HBase is modeled with an HBase master node orchestrating a cluster of one or more regionserver slaves. The HBase master is responsible for bootstrapping a virgin install, for assigning regions to registered regionservers, and for recovering regionserver failures. The regionservers carry zero or more regions and field client read/write requests.
HBase depends on ZooKeeper and by default it manages a ZooKeeper instance as the authority on cluster state. HBase hosts vital information such as the location of the root catalog table and the address of the current cluster Master. Assignment of regions is mediated via ZooKeeper in case participating servers crash mid-assignment.

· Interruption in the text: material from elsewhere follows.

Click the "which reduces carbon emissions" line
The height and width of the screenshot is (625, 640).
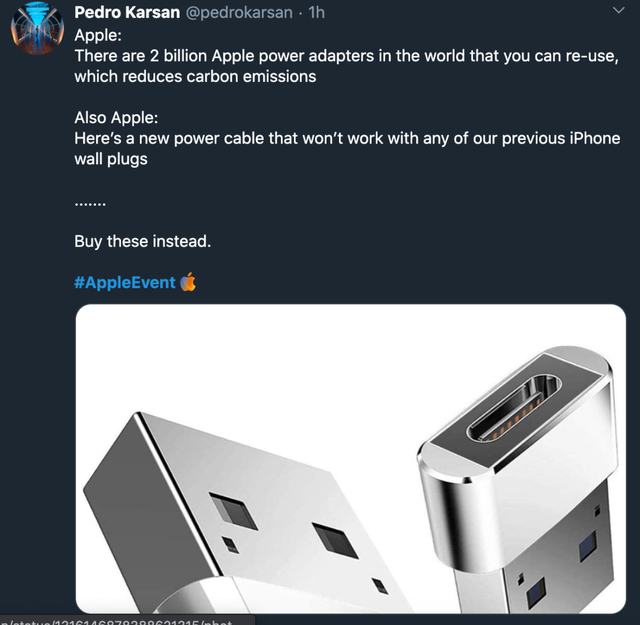195,77
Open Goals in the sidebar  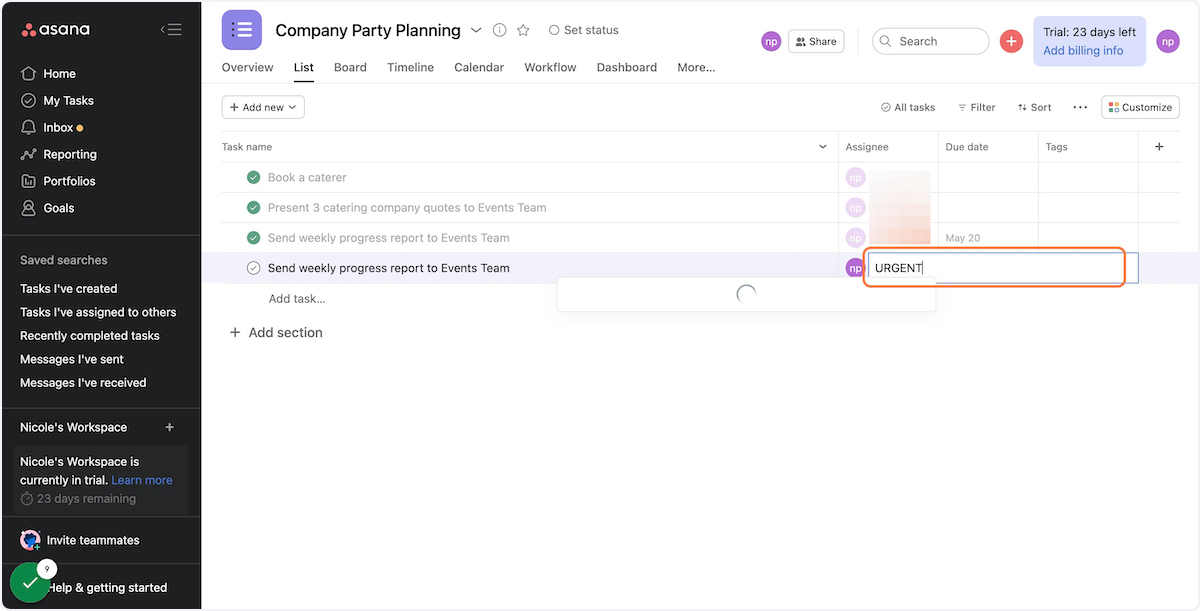tap(58, 208)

The success of companies and individuals in the data age depends on how quickly and efficiently they turn vast amounts of data into actionable information. Whether it’s for processing hundreds or thousands of personal e-mail messages a day or divining user intent from petabytes of weblogs, the need for tools that can organize and enhance data has never been greater. Therein lies the premise and the promise of the field of machine learning.
How do we easily move all these concepts to big data? Welcome Mahout!

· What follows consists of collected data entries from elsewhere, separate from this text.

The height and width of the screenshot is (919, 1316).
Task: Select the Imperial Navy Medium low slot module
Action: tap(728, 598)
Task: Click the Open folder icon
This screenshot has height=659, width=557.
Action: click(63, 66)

Mahout is an open source machine learning library from Apache. It’s highly scalable. Mahout aims to be the machine learning tool of choice when the collection of data to be processed is very large, perhaps far too large for a single machine. At the moment, it primarily implements recommender engines (collaborative filtering), clustering, and classification.
Recommender engines try to infer tastes and preferences and identify unknown items that are of interest. Clustering attempts to group a large number of things together into clusters that share some similarity. It’s a way to discover hierarchy and order in a large or hard-to-understand data set. Classification decides how much a thing is or isn’t part of some type or category, or how much it does or doesn’t have some attribute.

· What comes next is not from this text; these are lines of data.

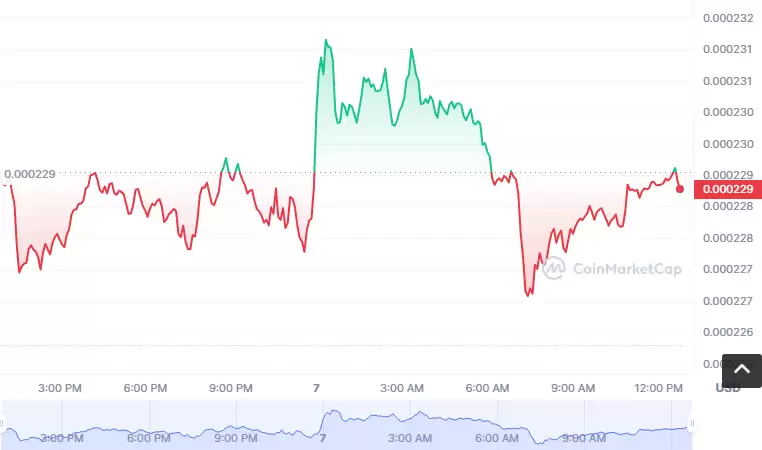This screenshot has height=450, width=762.
Task: Click the CoinMarketCap watermark logo
Action: pos(612,268)
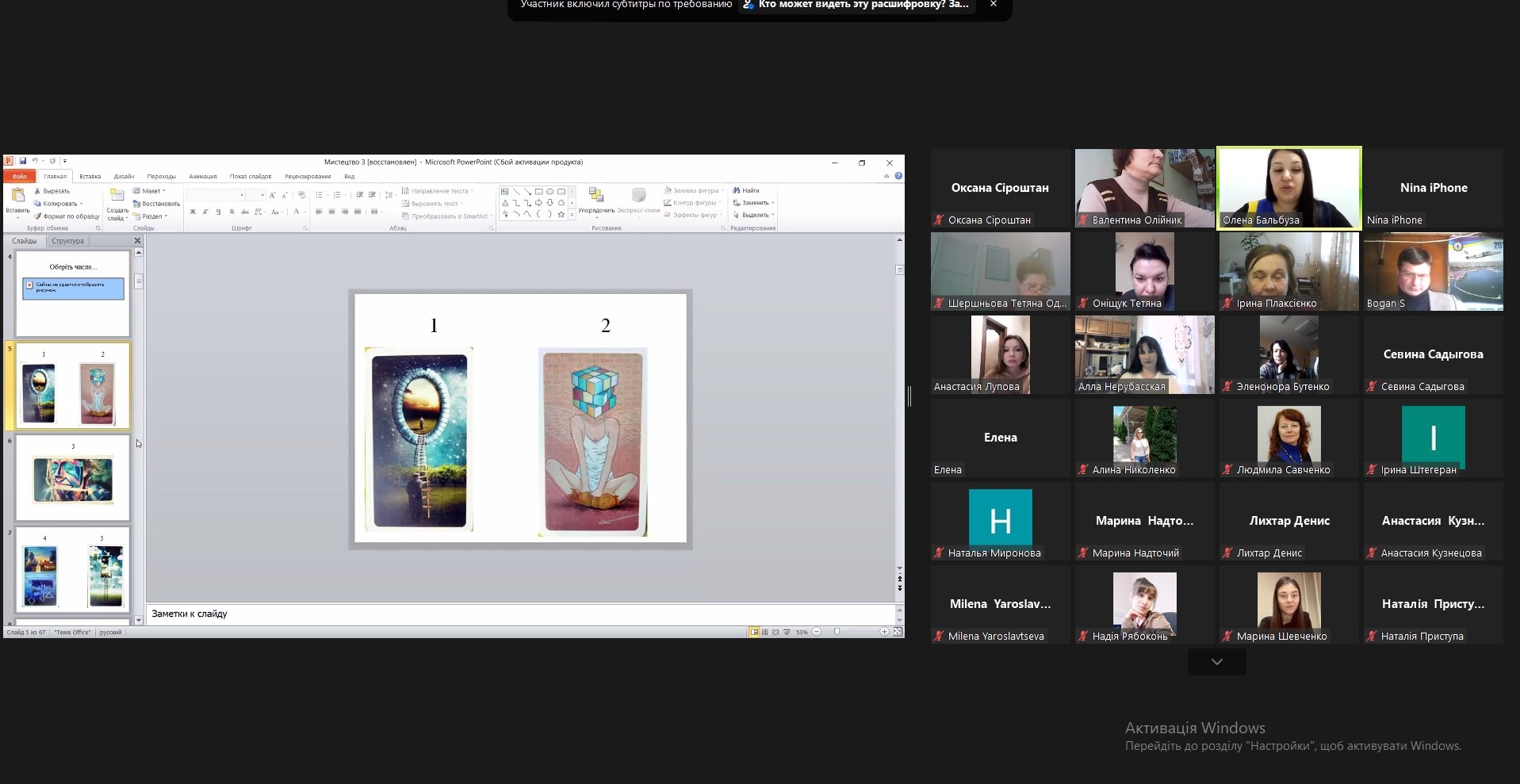Select the star shape in shapes gallery
The height and width of the screenshot is (784, 1520).
[x=561, y=214]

Loading bulk data into Hadoop from production systems or accessing it from map-reduce applications running on large clusters can be a challenging task. Transferring data using scripts is inefficient and time-consuming.
How do we efficiently move data from an external storage into HDFS or Hive or HBase? Meet Apache Sqoop. Sqoop allows easy import and export of data from structured data stores such as relational databases, enterprise data warehouses, and NoSQL systems. The dataset being transferred is sliced up into different partitions and a map-only job is launched with individual mappers responsible for transferring a slice of this dataset.
ZooKeeper is a distributed, open-source coordination service for distributed applications. It exposes a simple set of primitives that distributed applications can build upon to implement higher level services for synchronization, configuration maintenance, and groups and naming.
Coordination services are notoriously hard to get right. They are especially prone to errors such as race conditions and deadlock. The motivation behind ZooKeeper is to relieve distributed applications the responsibility of implementing coordination services from scratch.
ZooKeeper allows distributed processes to coordinate with each other through a shared hierarchical namespace which is organized similarly to a standard file system. The name space consists of data registers – called znodes, and these are similar to files and directories. ZooKeeper data is kept in-memory, which means it can achieve high throughput and low latency numbers.